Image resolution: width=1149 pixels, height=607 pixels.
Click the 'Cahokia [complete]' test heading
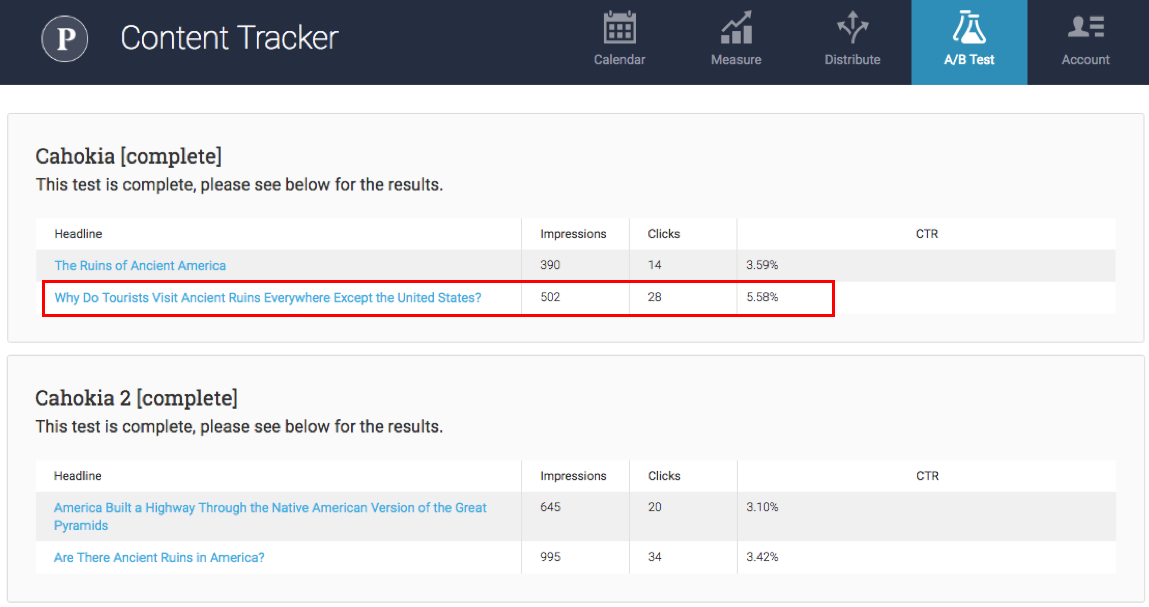click(x=128, y=157)
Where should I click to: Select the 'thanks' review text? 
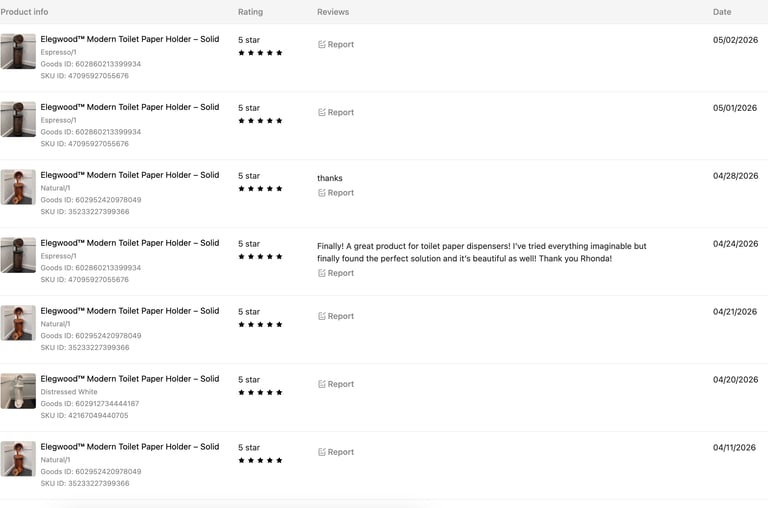[x=330, y=178]
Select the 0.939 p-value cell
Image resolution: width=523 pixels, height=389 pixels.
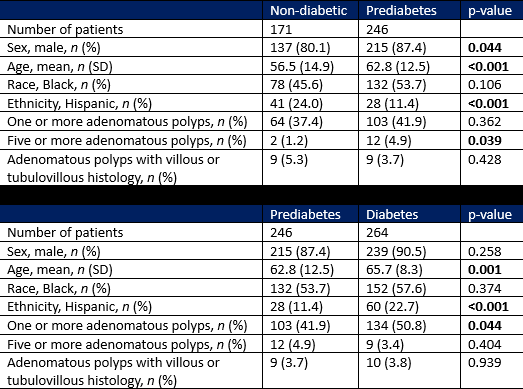pos(485,363)
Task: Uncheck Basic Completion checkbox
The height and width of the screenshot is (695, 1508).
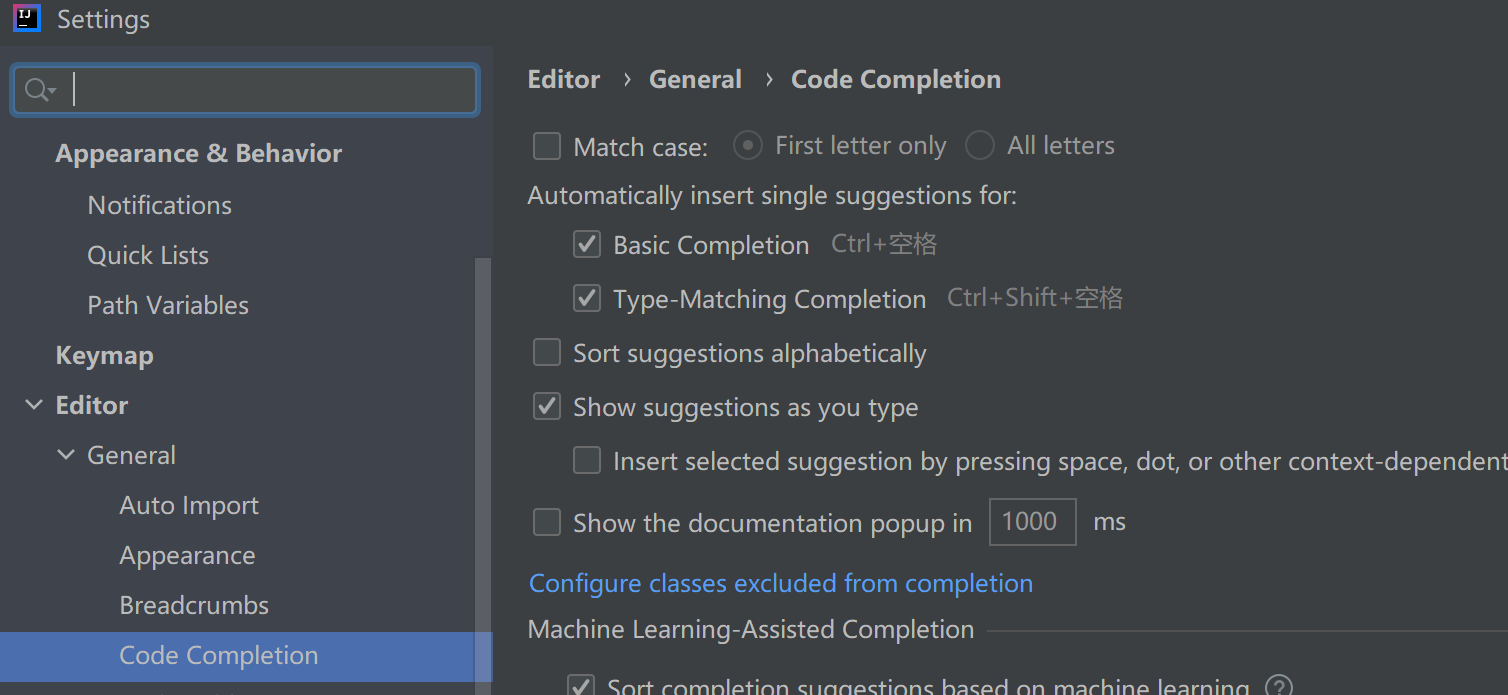Action: click(x=587, y=245)
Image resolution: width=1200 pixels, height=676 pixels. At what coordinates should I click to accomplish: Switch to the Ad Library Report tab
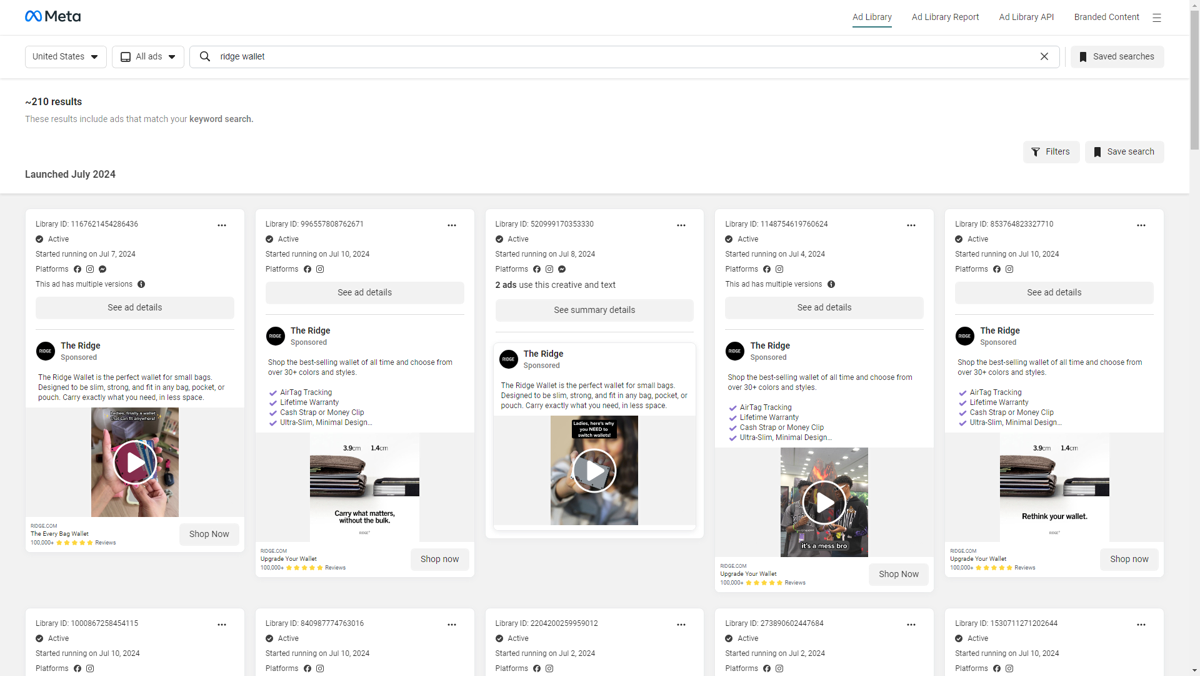945,17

--------

PROBLEM STATEMENT => Starting at the line that contains "Where should I", retype every line through the end of the material exactly as written, including both end lines but no pictures.

SOLUTION TO THIS PROBLEM =>
Where should I click to: Select the 'thanks' review text? 
[x=330, y=178]
Select the 0.939 p-value cell
Image resolution: width=523 pixels, height=389 pixels.
pos(485,363)
Task: Uncheck Basic Completion checkbox
The height and width of the screenshot is (695, 1508).
Action: click(x=587, y=245)
Image resolution: width=1200 pixels, height=676 pixels. At what coordinates should I click to accomplish: Switch to the Ad Library Report tab
945,17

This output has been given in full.